Der Raum ist gerade mal 9 Quadratmeter groß, doch für den vierjährigen Jack (Jacob Trembley) bedeutet er die Welt, denn er kennt nichts anderes. Seine Ma (Brie Larson) kümmert sich dort liebevoll und beschützend um ihn und gaukelt ihm bewusst vor, dass nur der Raum existiere und die „Welt“ jenseits der Dachluke und im Fernsehen nur Illusion sei. Jack vermisst nichts und ist glücklich, doch er wird älter und stellt immer mehr Fragen. An seinem fünften Geburtstag beginnt Ma behutsam, ihm die Wahrheit zu erzählen, doch Jack wünscht sich nur, wieder vier zu sein. Als er eines Nachts aus seiner Schlafkabine herausklettert, um sich den nächtlichen Besucher anzuschauen, der bei seiner Ma im Bett liegt, gerät diese in Panik. Sie entwickelt einen Plan zur Flucht, bei dem Jack der Hauptbeteiligte ist und den er nicht versteht.

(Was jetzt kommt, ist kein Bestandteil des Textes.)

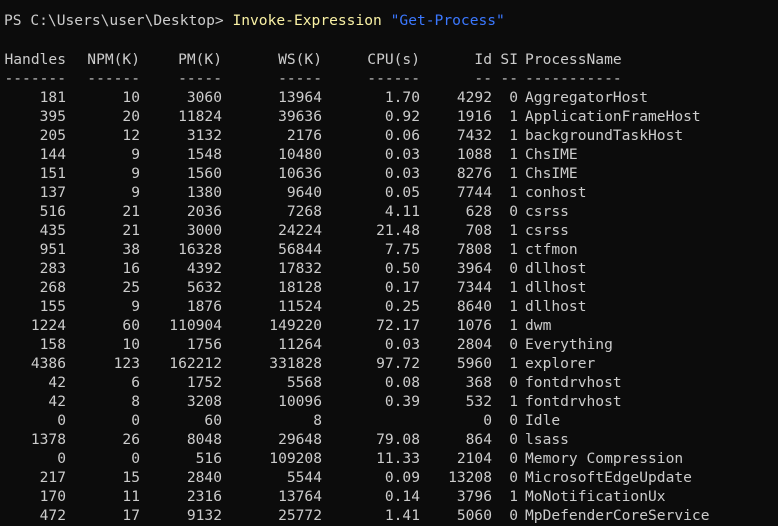 This screenshot has width=778, height=526. I want to click on cell-handles: 1224, so click(48, 326).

Jack (Jacob Trembley) glaubt, dass es jenseits der Dachluke keine Welt gibt | © Universal Pictures International Germany GmbH


Der Film Raum des irischen Regisseurs Lenny Abrahamson basiert auf dem gleichnamigen Buchbestseller von Emma Donoghue, die auch das Drehbuch schrieb. Sie war inspiriert von Entführungsfällen, in denen Frauen gefangen gehalten wurden und in dieser Zeit Kinder von ihrem Entführer bekamen (namentlich der Fall Elisabeth Fritzl). Sie fragte sich, wie eine solche Frau damit umgehen würde und ersann eine Figur, die aus Mutterliebe ihrem Kind eine heile Welt vorspielt und alles Böse von ihm fernhält. Sie schildert die Geschehnisse weitgehend aus der Perspektive des Kindes, das die Dinge zunächst hinnimmt, ohne sie zu hinterfragen. Für Jack sind Eierschalen und eine Schnur ein wunderbares Spielzeug. Die eingeschränkte Sicht des Fünfjährigen führt dazu, dass sich der Zuschauer die Geschehnisse zusammenreimen muss, was sehr spannungsfördernd ist.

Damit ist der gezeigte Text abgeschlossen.